Tariffs Just Nuked the Markets
On April 2, Trump dropped the hammer—announcing a new round of sweeping tariffs he’s calling “Liberation Day.” The impact was immediate:
- 25% tariffs on Mexico and Canada
- 34% more on Chinese goods
- Some imports now taxed over 54%
Markets responded like you’d expect—by collapsing.
In just two days:
- $5.5 trillion vanished from U.S. equities
- The S&P 500 dropped 10%
- The Dow fell more than 4,000 points
- Nasdaq? -11%
- China struck back on April 4 with their own tariffs
The VIX spiked to 60, a level not seen since the darkest days of COVID or 2008.
Crypto Got Wrecked, Too
Bitcoin wasn’t spared. Neither was Ethereum or any other major coin:
- $1.4B liquidated in one day
- BTC down 8%, bottoming at $74,400
- ETH plunged 17% to $1,415
- SOL touched $101
- XRP fell 16% to $1.76
So much for digital gold—for now, BTC still trades like a tech stock when panic hits.
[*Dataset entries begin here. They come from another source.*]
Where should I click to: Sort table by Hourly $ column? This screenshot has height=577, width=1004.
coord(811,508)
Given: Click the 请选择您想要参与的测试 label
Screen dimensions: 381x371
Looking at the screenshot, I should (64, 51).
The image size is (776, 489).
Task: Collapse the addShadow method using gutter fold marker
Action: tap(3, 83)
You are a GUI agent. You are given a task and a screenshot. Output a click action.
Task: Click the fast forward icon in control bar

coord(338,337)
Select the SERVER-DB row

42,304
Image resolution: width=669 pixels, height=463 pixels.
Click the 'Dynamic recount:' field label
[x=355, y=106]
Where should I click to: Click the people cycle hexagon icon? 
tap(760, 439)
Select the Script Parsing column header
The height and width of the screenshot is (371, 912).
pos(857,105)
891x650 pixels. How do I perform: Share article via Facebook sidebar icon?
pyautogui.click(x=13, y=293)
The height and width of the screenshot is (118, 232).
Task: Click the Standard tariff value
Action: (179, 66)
Why Tariffs = Bad News for Crypto
Here’s the chain reaction in plain terms:
- Tariffs = higher prices on imports
- Higher prices = more inflation
- More inflation = Fed can’t cut rates
- No rate cuts = tighter liquidity
- Tight liquidity = no moon for crypto
And just like that, Fed cut expectations for May went from 10% to 27%, as the market begs for relief.
Capitulation Mode: Everyone’s Fleeing
Markets aren’t just dipping—they’re unraveling. Here’s what we’re seeing:
- Gold dipped under $3,000/oz, despite chaos
- Big funds are pulling out of crypto and stocks
- Money is flooding into cash and short-term bonds
“This is full-blown risk-off,” said The Kobeissi Letter.
“Everyone’s hitting the panic button.”
How Ugly Could It Get?
If this escalates, brace yourself:
- Global trade could shrink like it did in 2008
- U.S. consumers might eat a $1.8T tax hit
- $900B in imports could disappear
- We could return to Smoot-Hawley tariff levels (33%+)
Already, big names are getting wrecked:
- Apple and Nike lost $470B combined
- Boeing crashed 10%
- JPMorgan is now warning of a 2025 recession
Is Bitcoin Still a Hedge — or Just Another Risky Bet?
It’s not looking pretty short-term. But some think Bitcoin’s long game is still intact:
- Jamie Coutts: “BTC is becoming a hedge against global de-risking and trade wars.”
- BlackRock: Called BTC “scarce, decentralized, and hedge-worthy”
- Michaël van de Poppe: “We may see $70K soon—but it could be a golden zone to buy.”
- Geoff Kendrick (Standard Chartered): “U.S. isolation is bad for fiat. That’s Bitcoin’s moment.”
Watch $76,500 — that’s a key resistance from earlier rallies.
TL;DR: Strap In. This Ride Isn’t Over
Short-term? Brutal. Long-term? The thesis for Bitcoin may be quietly getting stronger as fiat systems wobble.
But don’t go all in. Volatility is off the charts—and macro uncertainty is the boss right now.
As always:
Stay liquid. Stay smart. And never invest what you can’t afford to lose.